Porn Companies Sue Verizon For Refusing To Name Alleged BitTorrent Pirates

Image courtesy of (Meg)

(Meg)

Months after Comcast refused porn companies’ requests to hand over names of Internet customers allegedly involved in illegal file sharing, a trio of porn purveyors are going after Verizon for its denial of such requests.

The porno peeps have lists of IP addresses of suspected pirates but those strings of numbers are pretty much worthless unless someone puts a name to them. So the lawyers send subpoenas to ISPs like Verizon and Comcast requesting the companies provide the customers’ names associated with each address.

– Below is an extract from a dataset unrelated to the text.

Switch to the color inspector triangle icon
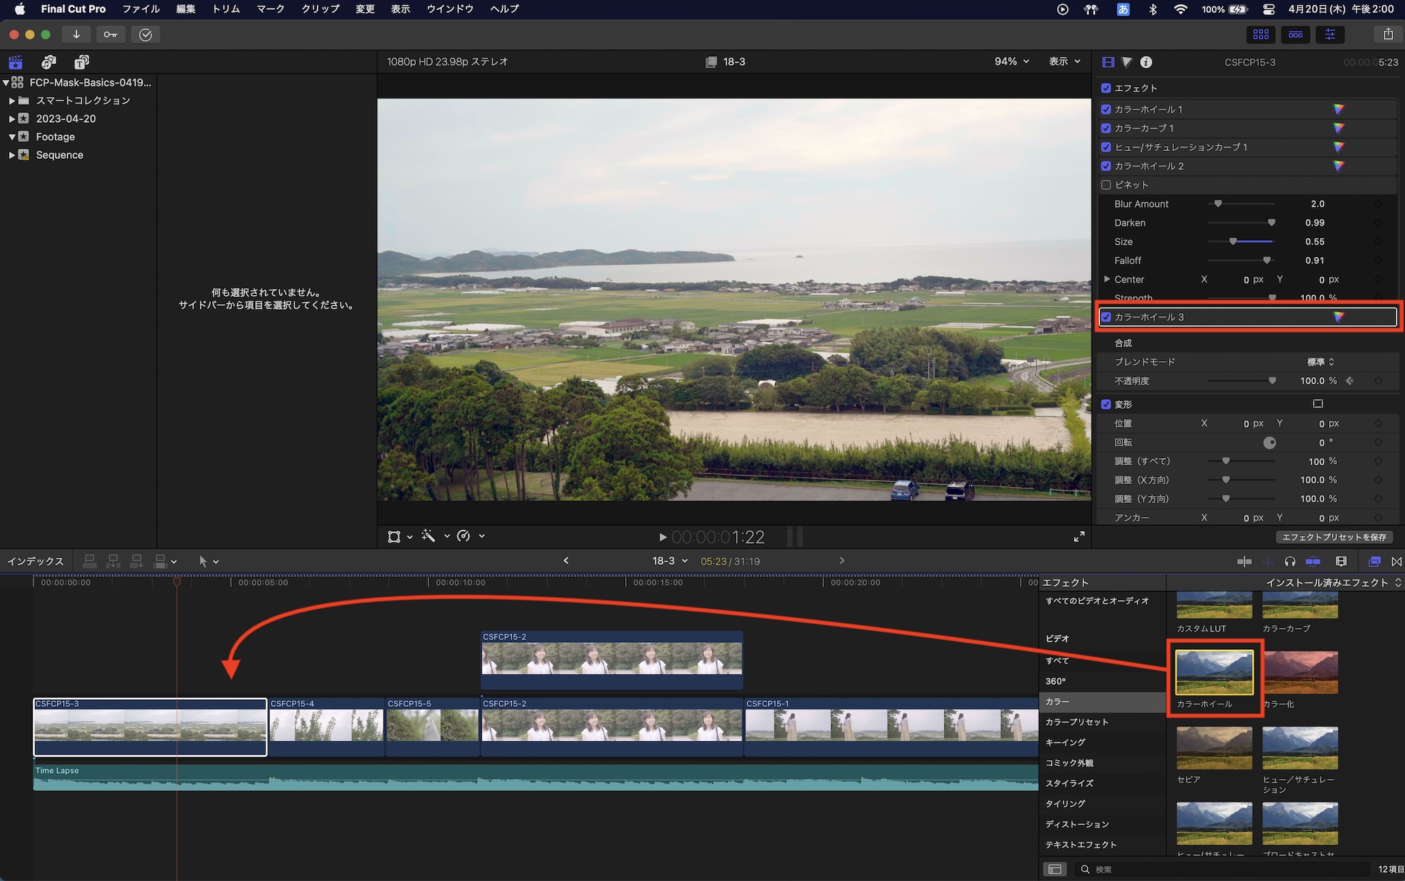Image resolution: width=1405 pixels, height=881 pixels. (x=1127, y=62)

Once the porn lawyers have those names, they make each alleged pirate an offer: Pay a cash settlement now or risk being taken to court and having your name publicly associated with the often-embarrassing titles of the X-rated films you are accused of sharing.

But TorrentFreak reports that Verizon has recently begun objecting to such requests, saying the subpoenas seek “information that is protected from disclosure by third parties’ rights of privacy and protections guaranteed by the first amendment.”

Verizon also argues that these massive lawsuits, sometimes filed against hundreds or thousands of alleged pirates, are improper because the defendants did not necessarily commit their supposed crimes as a group.

The trio of companies suing Verizon write:
“Verizon objects to the subpoenas on various grounds, all of which lack merit. Accordingly, Plaintiffs respectfully request that the Court overrule each of Verizon’s objections, compel immediate compliance with Plaintiffs’ subpoenas and hold Verizon in contempt for failing to obey the subpoenas.”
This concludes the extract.